# taz.de -- Die Wahrheit: Ruhm und Preis dem Rais!
       
       > Lobet alle laut und lang den Herrn der Türken, den großen Staatenlenker,
       > den unfehlbaren Weisen und Weltführer Recep Tayyip Erdoğan.
       
       Ja, er ist der Größte, Beste und Schönste! Recep Tayyip Erdoğan, der Führer
       der Türkei seit bald siebzehn Jahren, der Herr Kleinasiens und Schutzpatron
       aller Turkvölker des Universums!
       
       Erdoğan der Prächtige, Erdoğan der Mächtige: Sein Lob ertönt auf allen
       Kanälen seines Riesenlandes, ihm zu Füßen liegen die Menschen, soweit sie
       Türken sind. Ihn und nur ihn und ihn allein loben sie, wenn sie das
       Recep-Tayyip-Erdoğan-Stadion in Istanbul betreten. Ihn preisen sie, wenn
       sie in derselben Stadt durch die Recep-Tayyip-Erdoğan-Gärten flanieren. Ihn
       rühmen sie, wenn sie durch den Recep-Tayyip-Erdoğan-Park in Ankara
       lustwandeln. Und verzückt rufen sie seinen Namen, wenn sie an der
       Recep-Tayyip-Erdoğan-Universität in Rize studieren dürfen: in Rize, das
       sich schmeicheln darf, die Heimatstadt von Erdoğans Vater Ahmed zu sein,
       der wie Er den Namen Erdoğan tragen darf. Und Rize ebenbürtig sind Teheran
       und Seoul, denen Recep Tayyip „Ehrenbürger“ Erdoğan mit ihm sich zu
       schmücken die Gunst gewährt hat.
       
       Und doch ist Recep Tayyip Erdoğan bescheiden, bescheiden wie kein anderer.
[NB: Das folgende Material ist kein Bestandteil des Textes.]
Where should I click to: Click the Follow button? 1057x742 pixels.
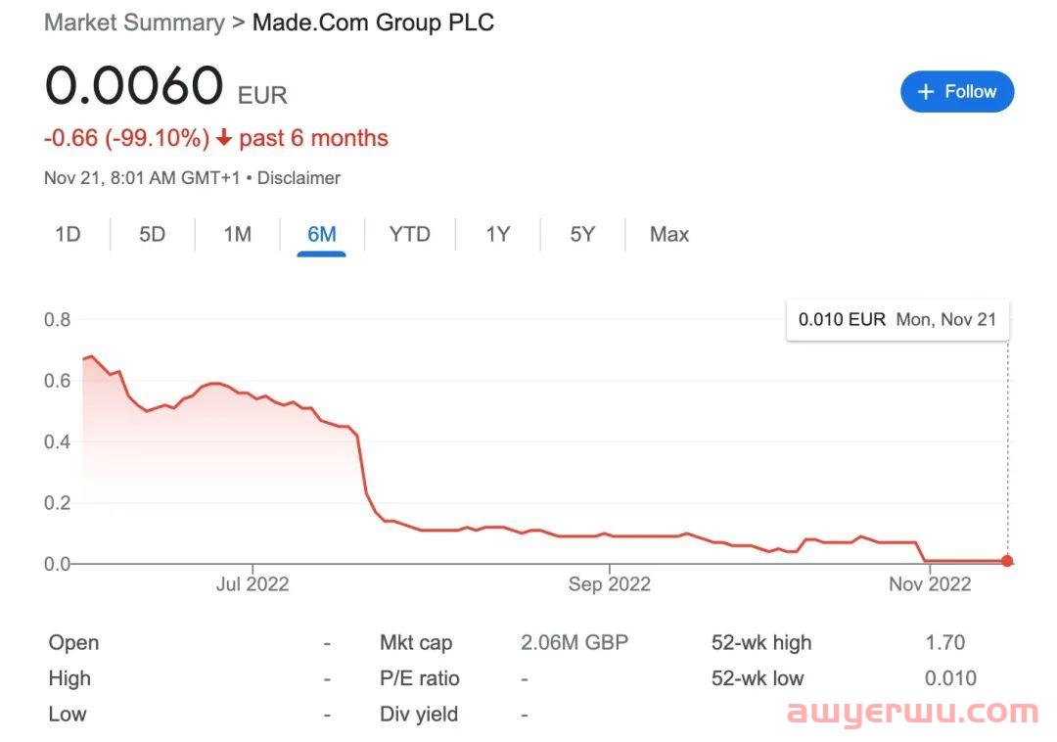click(x=956, y=92)
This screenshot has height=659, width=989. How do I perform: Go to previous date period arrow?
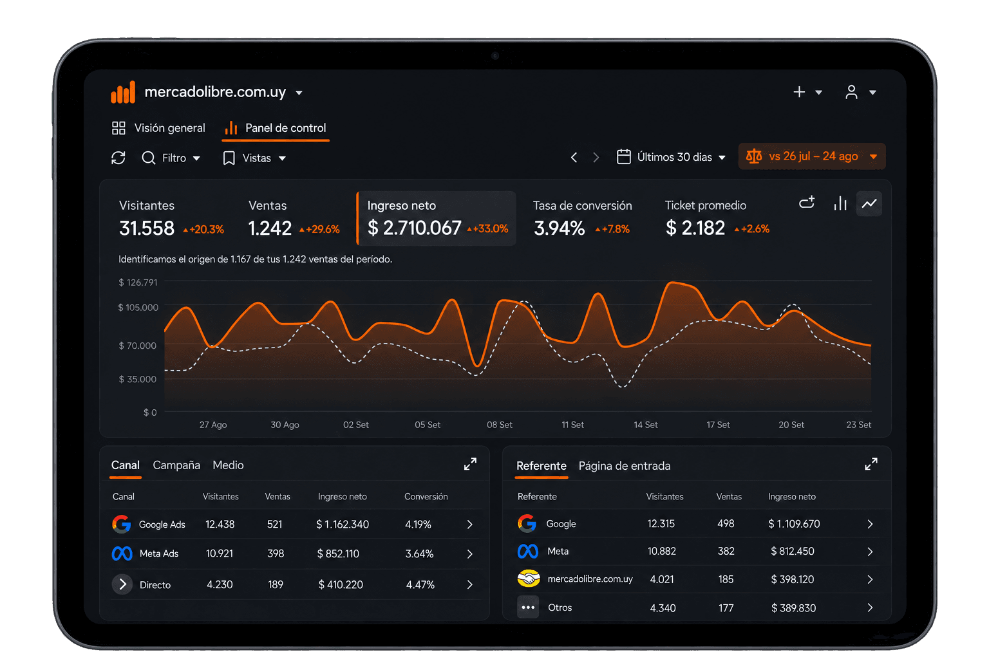pos(574,157)
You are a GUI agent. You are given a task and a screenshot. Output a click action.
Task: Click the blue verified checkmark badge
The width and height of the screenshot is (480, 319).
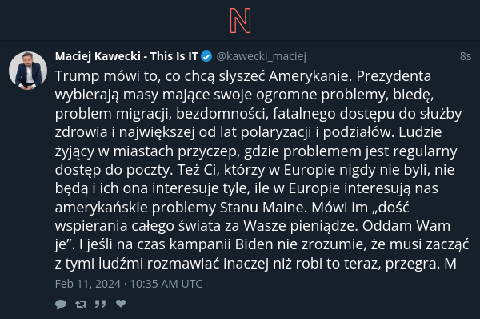tap(206, 56)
       Die von ihm errichtete dritte Bosporusbrücke wurde nicht nach ihm benannt,
       sondern nach Sultan Selim I., der das Kalifat nach Istanbul brachte. Der
       von Erdoğan erbaute Präsidentenpalast in Ankara trägt nicht den Namen
       „Recep Tayyip Erdoğan“, sondern heißt so nach „Präsident Recep Tayyip
       Erdoğan“; auch nimmt die Architektur des Palastes Anleihen bei der
       Seldschuken-Dynastie auf, nicht bei Erdoğans Elternhaus im Istanbuler
       Stadtteil Kaşımpaşas.
       
       Am 26. Februar 1954 war der mindestens 1,90 Meter lange Präsident Recep
       Tayyip Erdoğan dort als Kind armer Leute erschienen und wurde gleich als
       „Koran-Nachtigall“ angehimmelt, als das Goldstück auf die religiöse
       Imam-Hatip-Schule ging – lange bevor sich der Augenstern und Liebling
       Allahs der Welt zuwandte und 1981 am Institut für Wirtschafts- und
       Verwaltungswissenschaften der Marmara-Universität ein Diplom erzielte. Zwar
       hieß das Institut erst 1982 so, kamen Dekan und Rektor, die die Urkunde
       unterschrieben, auch erst 1982 ins Amt, gab es die Schrifttype, in der sie
       ausgefertigt wurde, 1981 nicht und war Erdoğan sowieso Angestellter der
       Istanbuler Nahverkehrsgesellschaft in Vollzeit – alles richtig und vier
       Beweise für Recep „Wundertäter“ Erdoğans Auserwähltheit!
       
       ## Übermenschliches Maß
       
       Sie ist auch der Grund, warum Recep „die Leuchte“ Erdoğans Wissen das
       menschliche Maß übersteigt. So lehrte der Begnadete am 15. November 2014
       die Welt, dass die Muslime bereits 1178 Amerika erreicht hatten; und Recep
       „der Seher“ Erdoğan weiß auch, dass sie viel früher schon den Mond entdeckt
       hatten.
       
       Ja, mit seinen Wundergaben könnte Erdoğan ein Auto ohne Fahrgestell und
       Karosserie entwickeln, dem der Motor fehlt, woran heute selbst die besten
       Ingenieure des Erdballs vergeblich tüfteln; zu wenig aber für einen Recep
       „Einstein“ Erdoğan, der lieber aus dem einen Raum die tausend Räume seines
       Präsidentenpalasts schuf, ohne dass ein einziger dieser Räume gekrümmt
       wäre. Natürlich wäre es Alleskönner Erdoğan auch ein Leichtes, die Steine
       Anatoliens in Juwelen zu verwandeln! Doch „das Genie vom Ararat“ begnügt
       sich damit, eine neue Erde zu erschaffen, ein neues Paradies.
       
       Recep Tayyip Erdoğan der Große wird die Türkei wieder zur Vormacht des
       Islam machen, wird die Brüder auf der Krim, im Kaukasus, in Aleppo und
       Mossul, auf dem Balkan und überall im Sonnensystem erwecken und in sein neu
       begründetes Kalifat führen. Über Jerusalem wird wie über allen Planeten
       wieder die Fahne Osmaniens wehen, und der Schandvertrag und Schmachfrieden
       von Lausanne 1923 wird in den Staub getreten werden!
       
       Dann regiert Recep „Schnabelschuh“ Erdoğan als Vater aller Mütter auch die
       Schwestern dieser Brüder, und eine neue Zeit beginnt auf der Erdscheibe.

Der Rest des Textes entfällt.